Pick the Best RegEx Library to Discover Sensitive Data

When improving your product’s security, processing large quantities of information in log files and internet packets is inevitable. You might need to find a specific data type when analyzing logs or even search for digital evidence if a security incident occurs. One of the key ways to help your team quickly detect desired information within tons of data is by using regular expressions (RegEx).

However, creating efficient regular expressions and choosing the most suitable RegEx library (engine) is not that easy.

In this article, we briefly explore the advantages of working with regular expressions in cybersecurity and take a look at five popular RegEx libraries. We provide examples of RegEx to search for different types of data and use these examples to check how each RegEx engine performs. Apart from finding the fastest RegEx library, you’ll also find comparison tables with test results and our recommendations on which libraries to use for which occasions.

This article will be helpful for technical leaders whose development teams are working on improving product cybersecurity and enhancing the protection of sensitive data.

The role of regular expressions in a product’s cybersecurity

What are regular expressions?

A regular expression, also called RegEx, is a string of text consisting of one or more characters that creates a search pattern. Developers use such patterns to find matches in input texts with the help of RegEx engines.

Most regular expressions consist of different combinations of constants (sets of strings) and operators (symbols that denote operations over these strings), making RegEx a powerful tool for pattern matching.

You can apply RegEx for various purposes like parsing large amounts of text to find specific character patterns or adding extracted strings to a collection to generate a report. Regular expressions also help engineers find all text files in a file manager, search for specific data types, and validate text to ensure it matches a predefined pattern. For example, you can use regular expressions for finding social security numbers.

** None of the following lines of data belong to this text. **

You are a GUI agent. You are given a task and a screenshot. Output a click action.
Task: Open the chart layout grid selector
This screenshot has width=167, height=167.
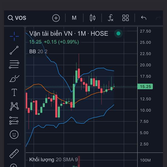[126, 18]
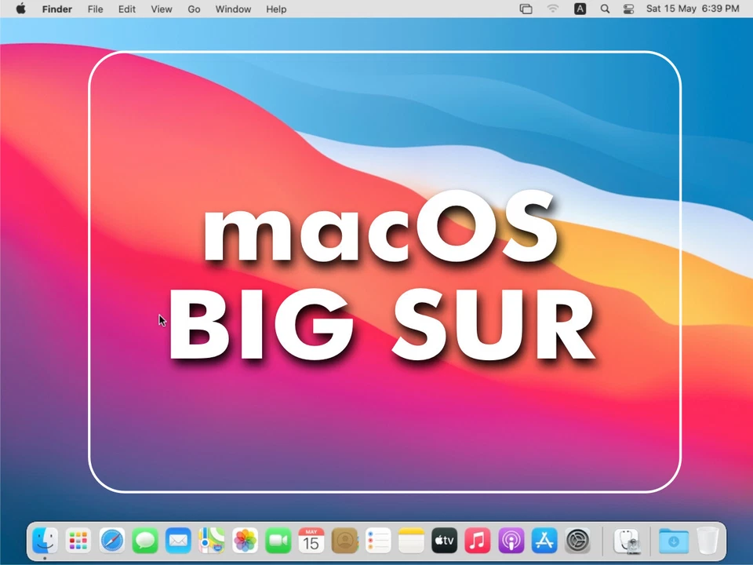Viewport: 753px width, 565px height.
Task: Open System Preferences from the Dock
Action: 577,541
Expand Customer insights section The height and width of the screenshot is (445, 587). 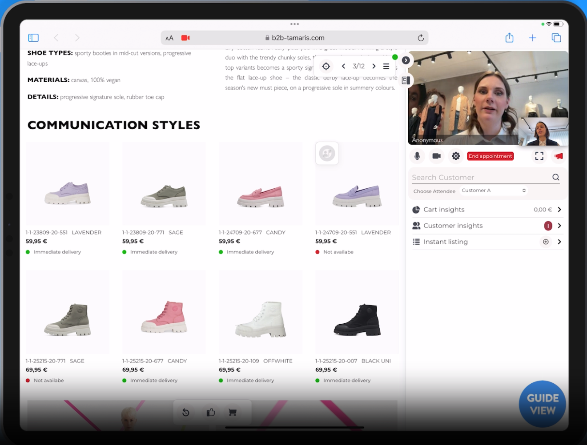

All scripting languages including Perl, Python, PHP, and JavaScript support RegEx. Apart from scripts, regular expressions can appear in the main code of a program, especially if your project is focused on cybersecurity. You can also use regular expressions when:

Working with Java
Searching text in word processors like Microsoft Word
Working directly from the command line and in text editors to find text within a file

However, RegEx isn’t suitable for working with HTML and XML.

How can you use RegEx for your product’s cybersecurity?

Let’s explore the most common ways your team can use RegEx to improve your product’s cybersecurity posture:

Ways to use regular expressions for cybersecurity purposes

Search for numerical patterns. Searching for numerical strings, such as credit card, social security, or phone numbers, is often tricky. The reason is that this data can be presented in different formats. But RegEx offers a convenient way to find matches. Later in this article, we show detailed examples of using regular expressions to search for credit card numbers and phone numbers.
Analyze log files. RegEx is useful during analysis of log files, which usually contain thousands of recorded events, when there’s no possibility to use some kind of a tool for automated searches. Performing log analysis using regular expressions instead of searching for multiple simple terms can help forensic experts find accurate results in log files when investigating a security incident.
Configure firewall rules. Another way to use RegEx is to specify firewall rules. For instance, you can use RegEx to create rules to block requests for certain file types.
Set proxy rules. Thoroughly written RegEx can help you filter traffic on debugging proxies. Instead of going through numerous requests via your proxy windows, you can isolate requests going to a specific subdomain of your web application.
Scan for malware. Regular expressions can also assist your team with identifying malware. For example, some RegEx-driven tools are able to identify malware by creating descriptions that look for certain characteristics. RegEx patterns help detect specific text or binary patterns in files that might indicate a file is malicious.
Pinpoint relevant evidence. When an incident happens, cybersecurity specialists usually have to deal with large volumes of data in different formats. With regular expressions, you can define rules on what to match in a search operation, specifying metacharacters and quantifiers along with plain text. Thus, you can relatively quickly find digital evidence within tons of data.

Applying RegEx for forensic examination is a proven way to locate data because regular expressions are great at searching for data that matches a specific pattern. During such an examination, investigators use keywords to find exact string (word) matches and use regular expressions to find strings that match a pattern. To do that, they can apply tools that offer RegEx search engines.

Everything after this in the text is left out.